You’ve heard of the gender wage gap: the well-documented fact that women, on average, earn around 80 cents for every dollar a man makes (the gap is even bigger for women of color).
But in reading up on the pay gap, you’ve likely across other terms like “pay secrecy,” “pay disparity” or “pay equity.” So what does all this ancillary vocabulary mean when we talk about women in the workplace?
Pay disparity
We talk about “pay disparity” when we’re referring to a difference in pay. The term made news recently when USA Today reported Michelle Williams earned less than 1% of Mark Wahlberg’s reshoot fee for “All the Money in the World.” In December, E! News host Catt Sadler said she was leaving the network because of a “massive disparity in pay” between herself and a male co-host.
“I learned that he wasn’t just making a little more than I was,” Sadler wrote in a blog post. “In fact, he was making close to double my salary for the past several years.”
But “disparity” doesn’t always signify an instance of discrimination, according to Ariane Hegewisch, study director at the Institute for Women’s Policy Research. “Pay disparity can also be a kindergarten teacher earns $27,000 a year and a person working as a financial adviser in a bank earns $500,000.”
Pay secrecy
According to a survey from the Institute of Women’s Policy Research, 51% of women reported ” the discussion of wage and salary information is either discouraged or prohibited.” This is pay secrecy at work — the practice that discourages — or outright forbids — talking about pay or discussing compensation with your colleagues.
“Pay secrecy is one of the things that contributes to pay discrimination and the wage gap,” says Maya Raghu, director of workplace equality and senior counsel at the National Women’s Law Center. “This is when you’re in a job and your employer is saying, ‘You can’t ask about wages, you can’t disclose them to each other and if you do you will be penalized,’ — and many times the penalties include being fired.”
Pay transparency
Companies like Whole Foods and Buffer practice radical pay transparency, sharing salaries of everyone from vice presidents to entry-level employees.
“Pay transparency is sort of thinking more affirmatively about how to make it easier for people to find out about pay in their workplaces, as a way to avoid pay discrimination or uncover it,” Raghu says. “So it could be things like banning employers from relying on someone’s prior salary in setting a new salary for a job.
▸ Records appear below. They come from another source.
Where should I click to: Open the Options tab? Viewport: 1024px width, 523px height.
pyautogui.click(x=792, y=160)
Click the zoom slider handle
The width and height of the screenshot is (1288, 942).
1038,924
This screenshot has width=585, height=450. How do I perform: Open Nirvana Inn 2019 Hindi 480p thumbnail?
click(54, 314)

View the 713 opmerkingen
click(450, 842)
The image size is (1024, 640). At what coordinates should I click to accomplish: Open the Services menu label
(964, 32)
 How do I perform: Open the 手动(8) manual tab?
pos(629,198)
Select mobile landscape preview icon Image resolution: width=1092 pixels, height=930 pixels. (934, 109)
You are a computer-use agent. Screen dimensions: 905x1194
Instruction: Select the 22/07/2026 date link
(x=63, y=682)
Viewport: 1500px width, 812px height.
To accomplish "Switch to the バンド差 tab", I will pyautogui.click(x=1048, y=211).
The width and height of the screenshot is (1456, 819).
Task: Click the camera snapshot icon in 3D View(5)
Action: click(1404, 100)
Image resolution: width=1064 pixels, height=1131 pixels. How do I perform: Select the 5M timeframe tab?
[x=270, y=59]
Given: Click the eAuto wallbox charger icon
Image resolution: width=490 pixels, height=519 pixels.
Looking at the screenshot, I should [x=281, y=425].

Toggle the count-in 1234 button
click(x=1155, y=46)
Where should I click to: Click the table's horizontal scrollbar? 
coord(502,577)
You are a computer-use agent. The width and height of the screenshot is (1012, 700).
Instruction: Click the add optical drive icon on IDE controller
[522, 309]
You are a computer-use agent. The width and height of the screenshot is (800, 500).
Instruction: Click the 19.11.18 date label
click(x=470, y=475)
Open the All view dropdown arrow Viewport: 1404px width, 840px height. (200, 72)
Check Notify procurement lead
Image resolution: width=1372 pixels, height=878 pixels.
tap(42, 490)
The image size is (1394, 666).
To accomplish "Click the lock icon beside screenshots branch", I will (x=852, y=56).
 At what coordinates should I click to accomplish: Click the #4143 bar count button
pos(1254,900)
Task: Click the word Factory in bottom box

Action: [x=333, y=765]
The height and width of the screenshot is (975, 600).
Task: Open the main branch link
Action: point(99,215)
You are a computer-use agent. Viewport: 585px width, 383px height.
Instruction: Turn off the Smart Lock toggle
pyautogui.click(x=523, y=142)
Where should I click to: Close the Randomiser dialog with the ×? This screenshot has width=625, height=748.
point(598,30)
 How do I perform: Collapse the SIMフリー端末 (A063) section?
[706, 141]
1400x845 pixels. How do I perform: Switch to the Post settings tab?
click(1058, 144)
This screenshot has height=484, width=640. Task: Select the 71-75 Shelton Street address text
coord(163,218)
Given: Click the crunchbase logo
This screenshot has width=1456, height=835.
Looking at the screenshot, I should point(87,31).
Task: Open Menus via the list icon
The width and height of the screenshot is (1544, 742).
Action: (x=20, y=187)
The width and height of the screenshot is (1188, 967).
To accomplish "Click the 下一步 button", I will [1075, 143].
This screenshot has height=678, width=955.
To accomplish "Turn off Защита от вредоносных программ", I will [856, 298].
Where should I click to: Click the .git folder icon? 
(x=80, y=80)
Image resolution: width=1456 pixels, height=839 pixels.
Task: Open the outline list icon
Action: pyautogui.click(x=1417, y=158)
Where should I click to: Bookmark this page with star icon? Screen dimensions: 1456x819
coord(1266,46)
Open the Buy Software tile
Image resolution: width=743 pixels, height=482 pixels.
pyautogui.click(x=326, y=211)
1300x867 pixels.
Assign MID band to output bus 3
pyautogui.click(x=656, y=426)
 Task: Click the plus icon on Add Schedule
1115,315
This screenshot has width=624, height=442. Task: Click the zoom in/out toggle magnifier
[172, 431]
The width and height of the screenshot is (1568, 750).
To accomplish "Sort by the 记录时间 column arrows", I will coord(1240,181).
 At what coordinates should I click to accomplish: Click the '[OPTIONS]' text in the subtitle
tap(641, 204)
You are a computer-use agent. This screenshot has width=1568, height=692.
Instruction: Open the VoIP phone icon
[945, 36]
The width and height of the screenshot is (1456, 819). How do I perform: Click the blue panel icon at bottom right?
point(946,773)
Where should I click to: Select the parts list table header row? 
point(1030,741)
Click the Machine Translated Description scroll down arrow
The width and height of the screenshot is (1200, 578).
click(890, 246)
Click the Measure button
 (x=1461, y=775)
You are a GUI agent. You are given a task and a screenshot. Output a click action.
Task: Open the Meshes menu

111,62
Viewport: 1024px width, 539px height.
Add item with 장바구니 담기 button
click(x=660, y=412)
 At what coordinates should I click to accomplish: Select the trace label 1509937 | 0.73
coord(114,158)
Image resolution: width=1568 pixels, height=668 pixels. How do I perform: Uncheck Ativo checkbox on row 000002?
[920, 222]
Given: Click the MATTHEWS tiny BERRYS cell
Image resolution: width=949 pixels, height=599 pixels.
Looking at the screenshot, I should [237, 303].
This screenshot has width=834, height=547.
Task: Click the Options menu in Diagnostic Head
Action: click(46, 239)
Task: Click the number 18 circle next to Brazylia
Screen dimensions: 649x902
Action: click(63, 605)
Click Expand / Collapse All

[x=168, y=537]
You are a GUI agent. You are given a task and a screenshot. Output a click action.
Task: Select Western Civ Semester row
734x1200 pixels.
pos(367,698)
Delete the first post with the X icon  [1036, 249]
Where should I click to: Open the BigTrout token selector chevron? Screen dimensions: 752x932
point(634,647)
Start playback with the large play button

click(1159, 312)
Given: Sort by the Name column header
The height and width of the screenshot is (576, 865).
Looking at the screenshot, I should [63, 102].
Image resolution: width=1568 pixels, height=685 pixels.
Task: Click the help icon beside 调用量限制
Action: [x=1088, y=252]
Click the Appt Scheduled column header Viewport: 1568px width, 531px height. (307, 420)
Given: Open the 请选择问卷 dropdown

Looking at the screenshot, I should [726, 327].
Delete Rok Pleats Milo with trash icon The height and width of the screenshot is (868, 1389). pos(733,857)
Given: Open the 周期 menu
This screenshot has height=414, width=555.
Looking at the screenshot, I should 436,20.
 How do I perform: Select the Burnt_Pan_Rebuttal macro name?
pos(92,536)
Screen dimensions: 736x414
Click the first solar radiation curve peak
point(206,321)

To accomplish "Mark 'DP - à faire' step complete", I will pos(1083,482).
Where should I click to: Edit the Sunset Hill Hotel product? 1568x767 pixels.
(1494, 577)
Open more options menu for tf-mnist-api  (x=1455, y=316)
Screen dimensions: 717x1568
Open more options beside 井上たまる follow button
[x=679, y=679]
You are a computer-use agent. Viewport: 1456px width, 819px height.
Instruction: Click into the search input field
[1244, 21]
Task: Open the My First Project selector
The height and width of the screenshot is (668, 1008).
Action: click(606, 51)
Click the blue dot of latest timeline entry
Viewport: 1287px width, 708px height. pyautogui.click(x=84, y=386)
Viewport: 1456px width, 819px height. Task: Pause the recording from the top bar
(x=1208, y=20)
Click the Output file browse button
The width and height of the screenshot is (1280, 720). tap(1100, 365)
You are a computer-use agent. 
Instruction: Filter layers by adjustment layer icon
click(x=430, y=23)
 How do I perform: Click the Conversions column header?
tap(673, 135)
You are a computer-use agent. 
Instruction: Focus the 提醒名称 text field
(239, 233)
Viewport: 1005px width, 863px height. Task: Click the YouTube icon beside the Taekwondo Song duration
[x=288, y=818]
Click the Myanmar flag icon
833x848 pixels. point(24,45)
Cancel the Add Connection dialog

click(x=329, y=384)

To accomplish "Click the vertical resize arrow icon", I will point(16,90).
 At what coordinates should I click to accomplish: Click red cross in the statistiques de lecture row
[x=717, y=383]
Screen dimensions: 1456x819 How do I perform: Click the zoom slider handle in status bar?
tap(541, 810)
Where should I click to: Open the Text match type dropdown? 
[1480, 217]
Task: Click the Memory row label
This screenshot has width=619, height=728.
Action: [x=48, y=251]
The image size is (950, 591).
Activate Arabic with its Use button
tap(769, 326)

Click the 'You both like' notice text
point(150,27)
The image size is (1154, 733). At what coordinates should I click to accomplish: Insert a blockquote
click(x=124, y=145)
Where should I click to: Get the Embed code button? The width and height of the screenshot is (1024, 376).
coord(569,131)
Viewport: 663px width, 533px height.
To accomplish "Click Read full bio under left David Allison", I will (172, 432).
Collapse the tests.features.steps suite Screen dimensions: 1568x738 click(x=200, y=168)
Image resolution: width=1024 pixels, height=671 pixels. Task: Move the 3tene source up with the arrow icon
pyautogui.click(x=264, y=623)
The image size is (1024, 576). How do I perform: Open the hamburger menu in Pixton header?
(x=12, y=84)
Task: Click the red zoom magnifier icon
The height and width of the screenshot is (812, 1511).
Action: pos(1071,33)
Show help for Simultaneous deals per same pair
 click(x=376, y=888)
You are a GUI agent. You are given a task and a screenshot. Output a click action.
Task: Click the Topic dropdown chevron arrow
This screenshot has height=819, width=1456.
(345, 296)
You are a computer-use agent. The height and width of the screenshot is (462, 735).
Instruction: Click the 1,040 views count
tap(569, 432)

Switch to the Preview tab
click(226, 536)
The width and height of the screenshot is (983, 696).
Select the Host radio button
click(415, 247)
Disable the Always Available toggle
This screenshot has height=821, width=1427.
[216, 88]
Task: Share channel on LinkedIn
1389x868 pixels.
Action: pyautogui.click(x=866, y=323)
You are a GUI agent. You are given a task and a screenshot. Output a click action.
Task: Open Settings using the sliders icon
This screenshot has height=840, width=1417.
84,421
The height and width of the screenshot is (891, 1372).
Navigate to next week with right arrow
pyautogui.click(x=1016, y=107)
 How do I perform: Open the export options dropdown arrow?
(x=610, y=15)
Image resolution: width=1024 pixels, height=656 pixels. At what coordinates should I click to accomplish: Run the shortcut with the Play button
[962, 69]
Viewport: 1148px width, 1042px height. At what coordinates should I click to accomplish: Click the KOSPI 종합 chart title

It could mean requiring employers to provide a salary range or a minimum rate of pay at some point during the interview, so it equalizes that power imbalance and that information imbalance between a job applicant and an employer.”
Buffer, a social media management company, takes transparency one step further, even publicly sharing the salary formula that calculates each worker’s compensation.
There are multiple shades of pay transparency, Hegewisch says. In some workplaces, you’re able to easily understand who makes what and why — and, she emphasizes, that “why” is the most important part.
“It’s an open conversation,” she says. “You know where you fall and why you fall there.”